The problem of local authorities is that they have lost budgetary autonomy, with the abolition of the housing tax, whereas they must fulfill a certain number of missions and respect strict budgetary rules, such as the impossibility of ‘have a budget deficit excluding investment. The State does not really have control over what communities do, apart from voting on the grants it pays them, most often to compensate for cuts in resources, such as the end of the housing tax. Communities therefore take a very dim view of the choices imposed by the State.

In this budget we have the impression that the choice was made to reduce almost everywhere. Would it not have been better to define priorities (for example the future, by focusing on training, ecological transition or investment in favor of competitiveness) rather than giving a general plan?

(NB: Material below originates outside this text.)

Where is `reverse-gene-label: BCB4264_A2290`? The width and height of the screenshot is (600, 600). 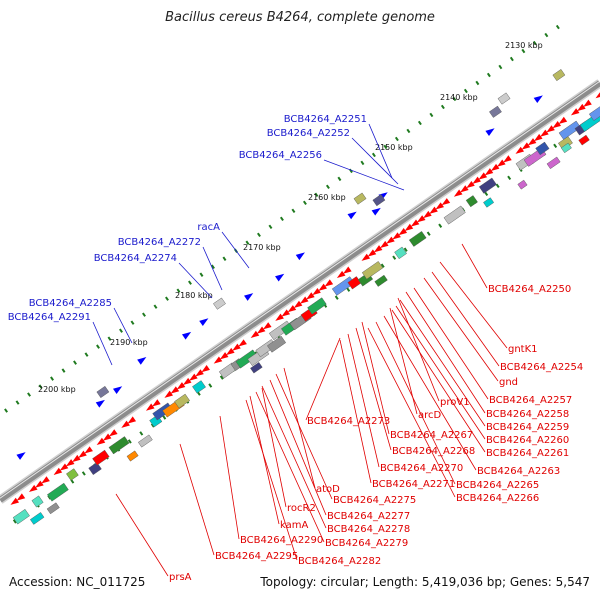
reverse-gene-label: BCB4264_A2290 is located at coordinates (282, 540).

There is undoubtedly a “fundamentals” side to this budget. It is difficult to see a long-term strategy on innovation, ecological transition or a vision for schools when we are asking to do more with less. Added to this is the fact that many measures are presented as exceptional, short-term. There is clearly a lack of a global and long-term vision. But we must not forget that this budget was finalized in a few days. A long-term policy cannot be decided so quickly, because it requires long reflection, a detailed diagnosis and a strategy. Michel Barnier is more in the position of a firefighter trying to put out a fire. If it is difficult to see the overall economic logic, it is because the priority is first and foremost budgetary.